• [Given request 1] Output the records below word for word, starting at their first line and stopping after the line that contains "pyautogui.click(x=124, y=439)". Leave the pictures out.

The New School Urban Festival and The New School Academic Urban Committee present
Thursday April 21, 2011, 6:30 p.m. to 8:30 p.m.
6 West 12th Street, room 002 (in the basement)
Urban Undercurrents (an extension of the New School course, The City through the Body) explores sensuous encounters in and with the city with the understanding that particular smells, sounds, visions, textures and tastes mark cities as sensory environments that cultivate hedonism, pleasure, imagination and desire. The event’s installations, performances and activities ask: How can we enact mystical and imaginative readings of the city? How might these readings divine what lies beneath the surface?
Taking cities as sensory sites, Urban Undercurrents engages strategies we can use to explore the corporeal poetics (and politics) of being in the city. These ‘methods’ highlight our unconscious desire for experience and consider both the routine and the ritualistic in their search for those things that may not be clearly visible, yet palpably register as experience in the city.

• [Source material]
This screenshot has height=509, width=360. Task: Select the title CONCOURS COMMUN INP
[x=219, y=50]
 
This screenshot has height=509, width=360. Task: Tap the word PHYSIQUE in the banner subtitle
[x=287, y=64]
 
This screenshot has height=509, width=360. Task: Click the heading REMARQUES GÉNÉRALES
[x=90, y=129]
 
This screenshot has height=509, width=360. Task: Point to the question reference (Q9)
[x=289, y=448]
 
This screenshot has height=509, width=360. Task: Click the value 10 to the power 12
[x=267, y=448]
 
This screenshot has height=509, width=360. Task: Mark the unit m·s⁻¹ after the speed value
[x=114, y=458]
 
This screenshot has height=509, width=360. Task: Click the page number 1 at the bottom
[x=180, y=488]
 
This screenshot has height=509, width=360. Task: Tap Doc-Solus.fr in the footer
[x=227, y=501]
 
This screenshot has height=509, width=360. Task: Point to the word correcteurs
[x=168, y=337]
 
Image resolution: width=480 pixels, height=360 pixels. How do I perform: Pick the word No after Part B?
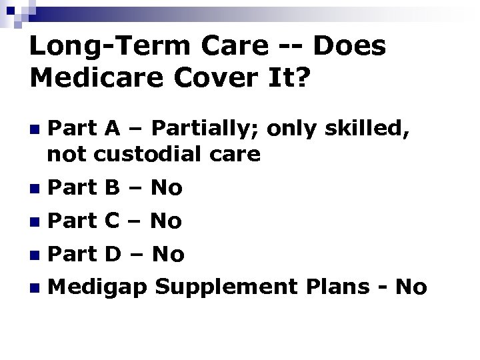click(166, 189)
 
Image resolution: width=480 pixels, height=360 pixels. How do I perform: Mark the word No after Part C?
click(166, 221)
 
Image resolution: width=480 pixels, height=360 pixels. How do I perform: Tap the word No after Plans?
click(411, 287)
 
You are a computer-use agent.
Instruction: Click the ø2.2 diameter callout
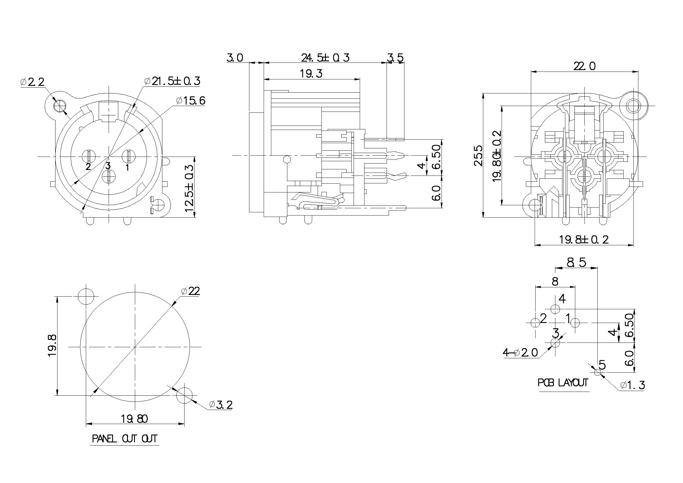pyautogui.click(x=32, y=81)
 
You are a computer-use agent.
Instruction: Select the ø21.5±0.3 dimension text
pyautogui.click(x=172, y=81)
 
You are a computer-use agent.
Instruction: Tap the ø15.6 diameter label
pyautogui.click(x=190, y=101)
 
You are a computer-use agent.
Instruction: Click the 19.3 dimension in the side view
pyautogui.click(x=311, y=74)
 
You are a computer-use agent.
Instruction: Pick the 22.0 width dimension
pyautogui.click(x=585, y=66)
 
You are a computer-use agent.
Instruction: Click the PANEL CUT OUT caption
pyautogui.click(x=124, y=439)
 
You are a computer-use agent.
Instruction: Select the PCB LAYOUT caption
pyautogui.click(x=563, y=383)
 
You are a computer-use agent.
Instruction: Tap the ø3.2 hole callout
pyautogui.click(x=220, y=405)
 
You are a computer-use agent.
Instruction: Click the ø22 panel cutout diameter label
pyautogui.click(x=190, y=291)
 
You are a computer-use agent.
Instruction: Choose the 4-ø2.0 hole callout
pyautogui.click(x=520, y=353)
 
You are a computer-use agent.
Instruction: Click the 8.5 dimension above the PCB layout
pyautogui.click(x=576, y=262)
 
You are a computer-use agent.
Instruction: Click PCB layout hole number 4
pyautogui.click(x=555, y=309)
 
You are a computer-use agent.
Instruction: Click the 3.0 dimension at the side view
pyautogui.click(x=235, y=58)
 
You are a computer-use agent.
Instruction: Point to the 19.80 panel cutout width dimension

• [Given request 2] Return the Urban Undercurrents event announcement above word for word, from its first line to its last.

• [Written reply 1]
This screenshot has height=509, width=360. Task: Select the title CONCOURS COMMUN INP
[x=219, y=50]
 
This screenshot has height=509, width=360. Task: Tap the word PHYSIQUE in the banner subtitle
[x=287, y=64]
 
This screenshot has height=509, width=360. Task: Click the heading REMARQUES GÉNÉRALES
[x=90, y=129]
 
This screenshot has height=509, width=360. Task: Point to the question reference (Q9)
[x=289, y=448]
 
This screenshot has height=509, width=360. Task: Click the value 10 to the power 12
[x=267, y=448]
 
This screenshot has height=509, width=360. Task: Mark the unit m·s⁻¹ after the speed value
[x=114, y=458]
 
This screenshot has height=509, width=360. Task: Click the page number 1 at the bottom
[x=180, y=488]
 
This screenshot has height=509, width=360. Task: Tap Doc-Solus.fr in the footer
[x=227, y=501]
 
This screenshot has height=509, width=360. Task: Point to the word correcteurs
[x=168, y=337]
 
Image resolution: width=480 pixels, height=360 pixels. How do I perform: Pick the word No after Part B?
click(166, 189)
 
Image resolution: width=480 pixels, height=360 pixels. How do I perform: Mark the word No after Part C?
click(166, 221)
 
Image resolution: width=480 pixels, height=360 pixels. How do I perform: Tap the word No after Plans?
click(411, 287)
 
You are a computer-use agent.
Instruction: Click the ø2.2 diameter callout
pyautogui.click(x=32, y=81)
 
You are a computer-use agent.
Instruction: Select the ø21.5±0.3 dimension text
pyautogui.click(x=172, y=81)
 
You are a computer-use agent.
Instruction: Tap the ø15.6 diameter label
pyautogui.click(x=190, y=101)
 
You are a computer-use agent.
Instruction: Click the 19.3 dimension in the side view
pyautogui.click(x=311, y=74)
 
You are a computer-use agent.
Instruction: Pick the 22.0 width dimension
pyautogui.click(x=585, y=66)
 
You are a computer-use agent.
Instruction: Click the PANEL CUT OUT caption
pyautogui.click(x=124, y=439)

• [Written reply 2]
The New School Urban Festival and The New School Academic Urban Committee present
Thursday April 21, 2011, 6:30 p.m. to 8:30 p.m.
6 West 12th Street, room 002 (in the basement)
Urban Undercurrents (an extension of the New School course, The City through the Body) explores sensuous encounters in and with the city with the understanding that particular smells, sounds, visions, textures and tastes mark cities as sensory environments that cultivate hedonism, pleasure, imagination and desire. The event’s installations, performances and activities ask: How can we enact mystical and imaginative readings of the city? How might these readings divine what lies beneath the surface?
Taking cities as sensory sites, Urban Undercurrents engages strategies we can use to explore the corporeal poetics (and politics) of being in the city. These ‘methods’ highlight our unconscious desire for experience and consider both the routine and the ritualistic in their search for those things that may not be clearly visible, yet palpably register as experience in the city.